Common definitions are especially important for an emerging research area like seed systems, which brings together concepts from many different disciplines. The toolbox itself contains technical content from economics, behavioral science, network analysis, botany, agronomy, plant pathology, policy analysis, and gender studies, so most readers will encounter unfamiliar terms.

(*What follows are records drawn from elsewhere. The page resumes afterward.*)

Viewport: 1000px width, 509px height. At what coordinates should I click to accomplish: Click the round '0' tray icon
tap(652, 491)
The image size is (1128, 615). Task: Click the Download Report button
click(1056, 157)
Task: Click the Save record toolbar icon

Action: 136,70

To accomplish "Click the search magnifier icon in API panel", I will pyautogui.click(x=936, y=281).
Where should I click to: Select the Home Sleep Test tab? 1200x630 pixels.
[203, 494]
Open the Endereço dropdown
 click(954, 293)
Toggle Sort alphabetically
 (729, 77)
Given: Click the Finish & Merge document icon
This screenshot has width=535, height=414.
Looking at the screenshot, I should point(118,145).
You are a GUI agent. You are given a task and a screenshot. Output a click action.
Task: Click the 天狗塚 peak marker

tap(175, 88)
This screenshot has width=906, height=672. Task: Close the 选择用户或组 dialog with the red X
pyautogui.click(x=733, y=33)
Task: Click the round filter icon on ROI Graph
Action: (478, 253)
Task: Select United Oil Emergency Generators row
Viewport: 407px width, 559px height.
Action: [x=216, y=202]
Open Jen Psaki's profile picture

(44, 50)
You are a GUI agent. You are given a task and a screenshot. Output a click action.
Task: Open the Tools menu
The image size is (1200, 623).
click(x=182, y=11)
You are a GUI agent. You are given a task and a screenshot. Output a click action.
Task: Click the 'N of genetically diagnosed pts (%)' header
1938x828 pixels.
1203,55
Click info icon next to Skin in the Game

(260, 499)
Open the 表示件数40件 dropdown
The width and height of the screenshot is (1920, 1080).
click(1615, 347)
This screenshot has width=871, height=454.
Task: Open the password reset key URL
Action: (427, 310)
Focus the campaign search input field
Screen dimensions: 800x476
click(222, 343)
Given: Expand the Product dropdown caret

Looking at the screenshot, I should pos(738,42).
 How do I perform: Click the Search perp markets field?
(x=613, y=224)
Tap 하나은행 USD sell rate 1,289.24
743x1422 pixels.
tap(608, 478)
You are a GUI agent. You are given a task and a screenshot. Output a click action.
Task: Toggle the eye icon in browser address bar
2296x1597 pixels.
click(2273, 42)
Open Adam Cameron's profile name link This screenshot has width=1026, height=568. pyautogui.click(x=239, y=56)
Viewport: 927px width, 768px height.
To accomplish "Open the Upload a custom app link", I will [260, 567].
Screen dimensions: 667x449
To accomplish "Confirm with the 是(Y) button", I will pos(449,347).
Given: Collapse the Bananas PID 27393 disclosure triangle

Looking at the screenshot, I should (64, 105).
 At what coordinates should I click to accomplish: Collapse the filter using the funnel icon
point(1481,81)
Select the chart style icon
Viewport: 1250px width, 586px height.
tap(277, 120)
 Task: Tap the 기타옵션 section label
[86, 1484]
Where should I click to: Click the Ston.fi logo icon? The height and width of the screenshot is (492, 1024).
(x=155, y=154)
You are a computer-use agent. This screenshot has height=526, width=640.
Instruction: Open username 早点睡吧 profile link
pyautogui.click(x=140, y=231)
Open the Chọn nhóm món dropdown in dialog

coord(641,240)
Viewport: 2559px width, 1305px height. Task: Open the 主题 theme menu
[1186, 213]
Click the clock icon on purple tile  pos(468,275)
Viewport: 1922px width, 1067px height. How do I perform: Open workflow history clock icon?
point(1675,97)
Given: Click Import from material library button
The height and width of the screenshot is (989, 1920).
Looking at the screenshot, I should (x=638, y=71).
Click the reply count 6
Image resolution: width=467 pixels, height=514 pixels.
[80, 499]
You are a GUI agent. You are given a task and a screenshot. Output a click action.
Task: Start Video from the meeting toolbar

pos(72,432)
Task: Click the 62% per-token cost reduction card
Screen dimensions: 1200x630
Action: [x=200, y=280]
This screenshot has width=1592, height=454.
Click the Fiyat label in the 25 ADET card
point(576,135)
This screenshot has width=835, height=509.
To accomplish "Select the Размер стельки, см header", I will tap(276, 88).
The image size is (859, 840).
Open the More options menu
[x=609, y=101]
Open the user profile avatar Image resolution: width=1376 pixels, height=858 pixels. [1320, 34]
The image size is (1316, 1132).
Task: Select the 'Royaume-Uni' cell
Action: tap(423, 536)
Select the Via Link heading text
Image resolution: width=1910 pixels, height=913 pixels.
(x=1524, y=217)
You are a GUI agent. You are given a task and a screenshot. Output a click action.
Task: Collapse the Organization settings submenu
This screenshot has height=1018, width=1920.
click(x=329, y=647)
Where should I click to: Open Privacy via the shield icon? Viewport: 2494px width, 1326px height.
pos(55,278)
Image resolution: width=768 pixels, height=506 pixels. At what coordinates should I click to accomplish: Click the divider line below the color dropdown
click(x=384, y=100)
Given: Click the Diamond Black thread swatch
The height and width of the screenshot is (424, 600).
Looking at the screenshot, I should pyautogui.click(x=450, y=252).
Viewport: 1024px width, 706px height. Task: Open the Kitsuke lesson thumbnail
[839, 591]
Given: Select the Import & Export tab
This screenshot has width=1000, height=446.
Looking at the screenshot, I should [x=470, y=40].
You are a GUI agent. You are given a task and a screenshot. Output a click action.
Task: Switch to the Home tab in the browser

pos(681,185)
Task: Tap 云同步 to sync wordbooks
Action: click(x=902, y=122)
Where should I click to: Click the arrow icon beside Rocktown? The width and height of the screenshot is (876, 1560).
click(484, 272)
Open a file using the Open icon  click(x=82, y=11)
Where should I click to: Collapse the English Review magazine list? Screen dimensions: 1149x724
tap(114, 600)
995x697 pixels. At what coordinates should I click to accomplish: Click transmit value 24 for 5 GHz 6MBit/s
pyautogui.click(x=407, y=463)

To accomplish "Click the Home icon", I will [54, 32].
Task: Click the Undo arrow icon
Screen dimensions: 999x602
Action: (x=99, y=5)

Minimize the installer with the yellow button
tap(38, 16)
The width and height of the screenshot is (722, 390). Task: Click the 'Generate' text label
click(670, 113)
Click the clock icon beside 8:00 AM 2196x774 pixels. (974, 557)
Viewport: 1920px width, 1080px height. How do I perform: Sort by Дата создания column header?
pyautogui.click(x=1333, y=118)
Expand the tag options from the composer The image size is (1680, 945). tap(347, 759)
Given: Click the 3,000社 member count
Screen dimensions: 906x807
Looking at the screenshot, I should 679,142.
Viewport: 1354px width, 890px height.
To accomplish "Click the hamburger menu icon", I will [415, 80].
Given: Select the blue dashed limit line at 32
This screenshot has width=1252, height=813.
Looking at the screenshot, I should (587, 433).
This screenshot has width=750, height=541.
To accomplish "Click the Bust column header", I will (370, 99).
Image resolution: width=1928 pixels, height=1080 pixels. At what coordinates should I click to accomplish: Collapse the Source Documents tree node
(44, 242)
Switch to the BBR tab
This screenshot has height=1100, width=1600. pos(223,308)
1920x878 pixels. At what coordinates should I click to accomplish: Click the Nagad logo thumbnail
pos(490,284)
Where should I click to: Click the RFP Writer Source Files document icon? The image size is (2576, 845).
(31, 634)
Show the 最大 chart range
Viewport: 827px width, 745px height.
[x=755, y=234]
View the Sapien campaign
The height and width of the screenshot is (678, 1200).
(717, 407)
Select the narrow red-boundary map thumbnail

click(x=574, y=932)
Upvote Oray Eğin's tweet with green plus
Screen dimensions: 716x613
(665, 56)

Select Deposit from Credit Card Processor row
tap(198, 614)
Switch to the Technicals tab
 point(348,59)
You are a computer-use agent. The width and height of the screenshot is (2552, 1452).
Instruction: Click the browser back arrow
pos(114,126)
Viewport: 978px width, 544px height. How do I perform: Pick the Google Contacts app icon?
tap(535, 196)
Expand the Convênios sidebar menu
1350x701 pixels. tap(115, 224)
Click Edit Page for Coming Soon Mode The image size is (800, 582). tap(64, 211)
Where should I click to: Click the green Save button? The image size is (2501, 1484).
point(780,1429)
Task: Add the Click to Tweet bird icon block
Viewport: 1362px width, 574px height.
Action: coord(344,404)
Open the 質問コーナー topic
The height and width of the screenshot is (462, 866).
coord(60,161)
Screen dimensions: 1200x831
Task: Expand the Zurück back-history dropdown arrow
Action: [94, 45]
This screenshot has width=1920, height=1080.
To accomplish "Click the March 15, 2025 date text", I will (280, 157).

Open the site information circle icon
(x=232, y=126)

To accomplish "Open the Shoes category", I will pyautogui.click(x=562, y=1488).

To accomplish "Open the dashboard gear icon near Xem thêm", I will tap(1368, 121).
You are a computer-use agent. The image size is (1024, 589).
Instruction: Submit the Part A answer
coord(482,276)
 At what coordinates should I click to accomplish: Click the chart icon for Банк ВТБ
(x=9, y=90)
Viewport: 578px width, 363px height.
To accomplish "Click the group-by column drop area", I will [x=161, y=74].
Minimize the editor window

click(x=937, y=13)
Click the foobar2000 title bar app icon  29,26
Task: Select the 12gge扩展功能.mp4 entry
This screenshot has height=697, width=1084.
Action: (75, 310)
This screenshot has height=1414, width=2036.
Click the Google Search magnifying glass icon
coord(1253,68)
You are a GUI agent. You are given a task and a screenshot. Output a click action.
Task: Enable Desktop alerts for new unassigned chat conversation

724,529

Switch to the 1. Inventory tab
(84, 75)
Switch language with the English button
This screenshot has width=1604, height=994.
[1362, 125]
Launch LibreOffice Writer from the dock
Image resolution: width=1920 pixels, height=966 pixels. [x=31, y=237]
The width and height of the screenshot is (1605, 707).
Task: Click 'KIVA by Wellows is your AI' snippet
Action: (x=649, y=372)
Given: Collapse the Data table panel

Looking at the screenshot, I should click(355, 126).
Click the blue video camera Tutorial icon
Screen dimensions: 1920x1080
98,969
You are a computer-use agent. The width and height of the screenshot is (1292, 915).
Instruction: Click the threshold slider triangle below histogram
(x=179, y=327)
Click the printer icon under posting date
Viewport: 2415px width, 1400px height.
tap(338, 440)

The glossary of RT&B seed systems developed for the toolbox (Delaquis et al. 2020) lends clarity to this issue by compiling definitions cited in literature across disciplines and providing the context of each term, references and links to the original sources, and the date of last modification. Over time, new terms can be added to the interactive glossary on the toolbox website, and existing definitions can be updated. Having definitions in one public place facilitates disambiguation and opens dialogue.
The glossary provides a stand-alone reference, supports the use of all tools in the toolbox by a wide audience, and can track changing definitions as seed systems research evolves and new concepts emerge, serving as a resource for anyone working on seed systems.